• Task objective: Report each line of the records below that contains the string "height", treating uppercase and lowercase as different.

• Data shown:
——

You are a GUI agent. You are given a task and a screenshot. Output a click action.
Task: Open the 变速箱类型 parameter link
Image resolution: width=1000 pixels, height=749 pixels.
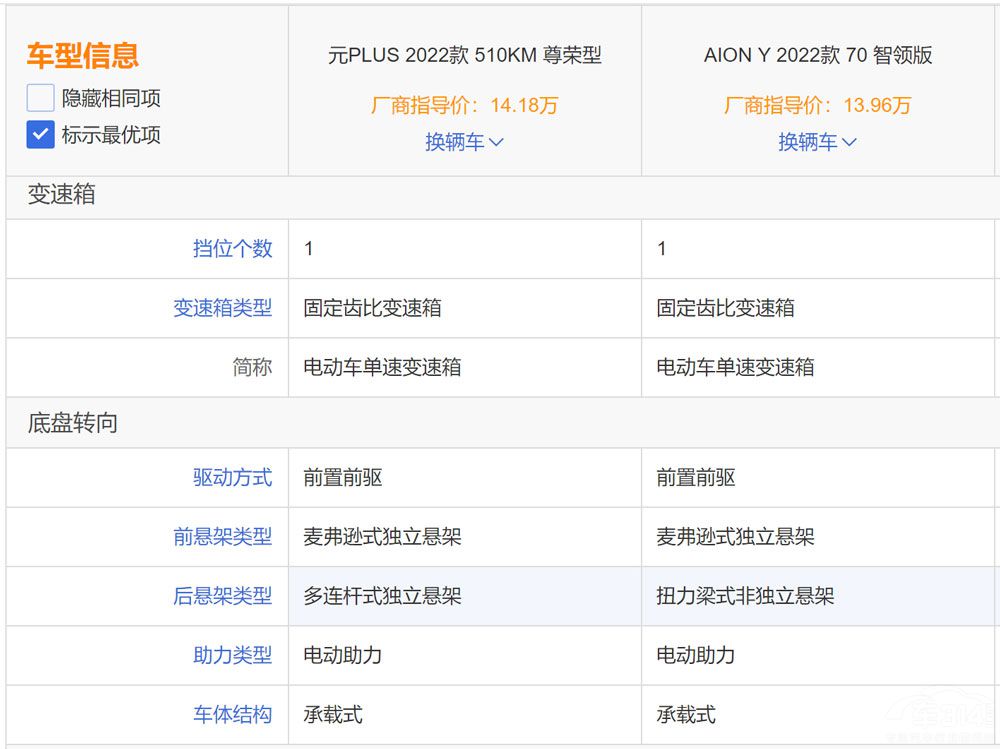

——

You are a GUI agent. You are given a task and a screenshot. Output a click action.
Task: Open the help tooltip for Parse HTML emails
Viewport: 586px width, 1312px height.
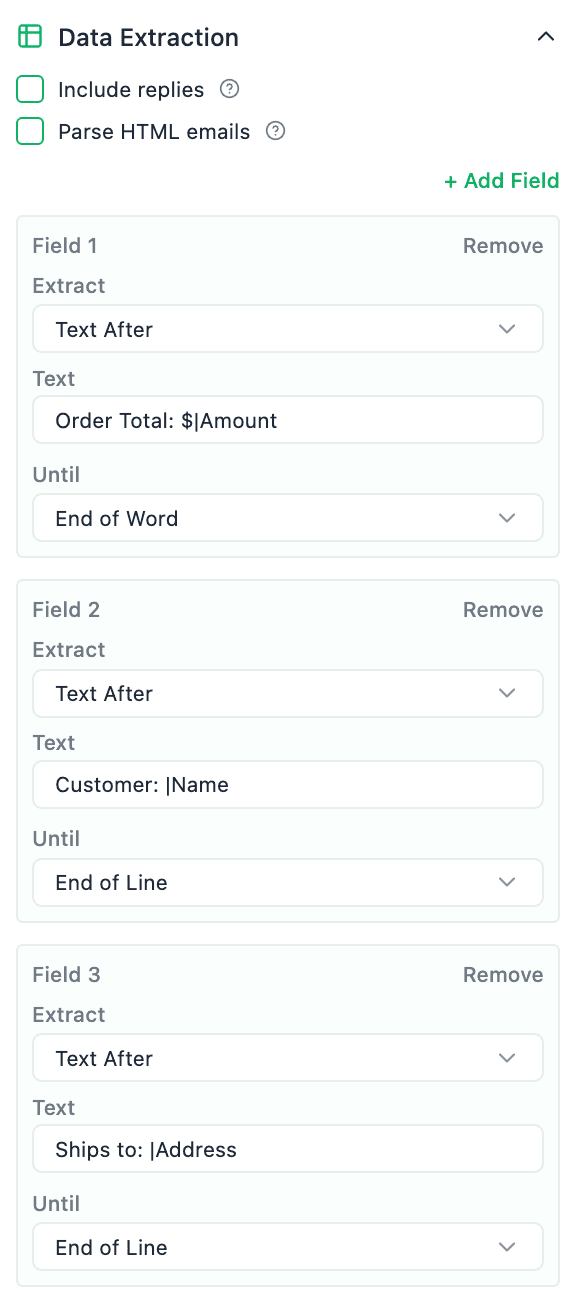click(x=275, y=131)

——

• Correct output:
Image resolution: width=1000 pixels, height=749 pixels.
Viewport: 586px width, 1312px height.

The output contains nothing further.